Abstract
Eosinophilic myocarditis is a condition resulting from various eosinophilic diseases, including helminth infection, drug hypersensitivity, systemic vasculitis or idiopathic hypereosinophilic syndromes. Clinical manifestations of eosinophilic myocarditis may vary from early necrosis to endomyocardial fibrosis. Eosinophilic myocarditis is one of the most fatal complications of hypereosinophilia. However, eosinophilic myocarditis has been rarely reported in the literature, particularly in Asia Pacific regions, reflecting the under-recognition of the disease among clinicians. Early recognition is crucial for improving clinical outcomes of eosinophilic myocarditis. Early administration of systemic corticosteroid is necessary in eosinophilic myocarditis regardless of underlying causes, as delayed treatment may result in fatal outcomes. In addition, differential diagnoses of underlying causes for eosinophilia are necessary to improve long-term outcomes.
Eosinophilic myocarditis is a condition resulting from various eosinophilic diseases, including helminth infection, drug hypersensitivity, systemic vasculitis or idiopathic hypereosinophilic syndromes (HES). Clinical manifestations of eosinophilic myocarditis may vary from early necrosis to endomyocardial fibrosis. Eosinophilic myocarditis is one of the most fatal complications of hypereosinophilia [1]. However, eosinophilic myocarditis has been rarely reported in the literature, particularly in Asia Pacific regions, reflecting the under-recognition of the disease among clinicians. In this case report, we present four cases of eosinophilic myocarditis from a single center, along with literature review.

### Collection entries
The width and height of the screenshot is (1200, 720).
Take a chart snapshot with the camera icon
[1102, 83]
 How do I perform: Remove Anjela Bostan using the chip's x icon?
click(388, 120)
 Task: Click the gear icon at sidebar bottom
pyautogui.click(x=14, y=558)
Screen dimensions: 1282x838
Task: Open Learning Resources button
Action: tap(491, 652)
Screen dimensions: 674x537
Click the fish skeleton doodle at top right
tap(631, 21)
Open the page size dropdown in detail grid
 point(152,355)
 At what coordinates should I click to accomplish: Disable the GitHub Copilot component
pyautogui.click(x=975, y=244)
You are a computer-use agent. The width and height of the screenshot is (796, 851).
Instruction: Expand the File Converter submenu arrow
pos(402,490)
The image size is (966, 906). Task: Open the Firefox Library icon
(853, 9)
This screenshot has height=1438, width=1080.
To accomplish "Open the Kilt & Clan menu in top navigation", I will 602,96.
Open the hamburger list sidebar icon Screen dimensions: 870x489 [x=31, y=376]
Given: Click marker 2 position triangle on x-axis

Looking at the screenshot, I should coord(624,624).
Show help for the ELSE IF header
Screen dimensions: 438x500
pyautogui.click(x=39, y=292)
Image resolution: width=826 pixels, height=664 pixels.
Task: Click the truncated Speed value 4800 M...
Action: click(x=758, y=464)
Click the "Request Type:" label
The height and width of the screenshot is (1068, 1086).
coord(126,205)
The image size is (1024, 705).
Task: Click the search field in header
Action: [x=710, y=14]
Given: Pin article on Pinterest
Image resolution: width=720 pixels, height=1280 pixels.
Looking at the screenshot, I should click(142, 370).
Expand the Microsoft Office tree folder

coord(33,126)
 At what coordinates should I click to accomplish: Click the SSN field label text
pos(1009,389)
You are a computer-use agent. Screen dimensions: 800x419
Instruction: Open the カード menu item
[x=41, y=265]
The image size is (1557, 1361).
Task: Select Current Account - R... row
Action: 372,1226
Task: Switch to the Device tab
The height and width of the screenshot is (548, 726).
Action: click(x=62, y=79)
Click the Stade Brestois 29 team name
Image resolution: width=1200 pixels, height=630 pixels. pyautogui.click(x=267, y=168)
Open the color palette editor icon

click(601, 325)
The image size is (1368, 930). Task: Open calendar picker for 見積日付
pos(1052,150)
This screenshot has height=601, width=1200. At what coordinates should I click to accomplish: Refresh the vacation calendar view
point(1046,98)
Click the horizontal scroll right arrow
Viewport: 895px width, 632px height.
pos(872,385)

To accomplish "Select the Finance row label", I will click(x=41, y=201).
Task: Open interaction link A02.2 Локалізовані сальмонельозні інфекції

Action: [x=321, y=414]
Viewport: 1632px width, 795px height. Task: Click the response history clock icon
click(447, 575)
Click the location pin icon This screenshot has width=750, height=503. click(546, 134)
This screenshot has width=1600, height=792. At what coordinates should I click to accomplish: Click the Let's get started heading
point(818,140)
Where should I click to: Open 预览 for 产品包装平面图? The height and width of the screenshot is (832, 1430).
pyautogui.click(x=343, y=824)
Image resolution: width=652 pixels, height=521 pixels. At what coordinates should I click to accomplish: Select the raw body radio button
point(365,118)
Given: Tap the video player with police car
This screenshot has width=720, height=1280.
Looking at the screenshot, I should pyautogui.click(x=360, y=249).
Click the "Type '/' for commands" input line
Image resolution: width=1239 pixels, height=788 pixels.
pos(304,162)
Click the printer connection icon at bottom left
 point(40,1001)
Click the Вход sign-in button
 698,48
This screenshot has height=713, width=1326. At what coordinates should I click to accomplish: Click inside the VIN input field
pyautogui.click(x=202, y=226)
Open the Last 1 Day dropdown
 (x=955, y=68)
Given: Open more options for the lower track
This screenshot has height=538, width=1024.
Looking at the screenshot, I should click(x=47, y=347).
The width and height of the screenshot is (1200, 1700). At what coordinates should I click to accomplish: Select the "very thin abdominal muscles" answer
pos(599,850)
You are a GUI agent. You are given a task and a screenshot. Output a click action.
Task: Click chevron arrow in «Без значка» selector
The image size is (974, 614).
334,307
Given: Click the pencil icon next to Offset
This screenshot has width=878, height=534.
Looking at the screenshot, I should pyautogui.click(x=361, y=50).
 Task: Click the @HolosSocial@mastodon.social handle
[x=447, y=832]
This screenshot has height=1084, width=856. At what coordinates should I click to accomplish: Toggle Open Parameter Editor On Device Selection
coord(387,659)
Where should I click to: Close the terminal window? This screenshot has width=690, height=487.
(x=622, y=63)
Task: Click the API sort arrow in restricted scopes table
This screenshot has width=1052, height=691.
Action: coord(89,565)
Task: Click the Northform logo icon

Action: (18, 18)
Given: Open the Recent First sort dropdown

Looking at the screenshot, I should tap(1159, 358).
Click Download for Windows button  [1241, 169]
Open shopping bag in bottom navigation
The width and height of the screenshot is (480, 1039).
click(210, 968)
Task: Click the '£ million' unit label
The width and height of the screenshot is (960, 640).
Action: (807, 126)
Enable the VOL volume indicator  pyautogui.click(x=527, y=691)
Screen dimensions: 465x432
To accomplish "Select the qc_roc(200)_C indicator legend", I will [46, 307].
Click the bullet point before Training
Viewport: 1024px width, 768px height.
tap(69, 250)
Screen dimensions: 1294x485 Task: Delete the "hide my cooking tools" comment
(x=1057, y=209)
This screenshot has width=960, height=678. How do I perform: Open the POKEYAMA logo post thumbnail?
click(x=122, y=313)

### Activities
• 1. Translate this sentence from the eosinophilic myocarditis passage into Spanish: "Early recognition is crucial for improving clinical outcomes of eosinophilic myocarditis."
• 2. Please turn the paragraph of the eosinophilic myocarditis passage that begins "Eosinophilic myocarditis is a condition" and ends "to improve long-term outcomes" into a short bulleted list that keeps its main facts.
• 3. In which regions does the eosinophilic myocarditis passage say the condition has been particularly rarely reported?
You can set the lines aside, since none of them are needed here.

### Task-by-task solutions
• 1. El reconocimiento temprano es crucial para mejorar los resultados clínicos de la miocarditis eosinofílica.

• 2.
- Eosinophilic myocarditis results from various eosinophilic diseases, such as helminth infection, drug hypersensitivity, systemic vasculitis, or idiopathic hypereosinophilic syndromes.
- Its clinical manifestations range from early necrosis to endomyocardial fibrosis.
- It is one of the most fatal complications of hypereosinophilia.
- It is rarely reported in the literature, especially in Asia Pacific regions, which reflects under-recognition by clinicians.
- Early recognition is crucial for better clinical outcomes.
- Systemic corticosteroids should be given early regardless of the underlying cause, because delayed treatment may be fatal.
- Differential diagnosis of the underlying cause of eosinophilia is needed to improve long-term outcomes.

• 3. In Asia Pacific regions.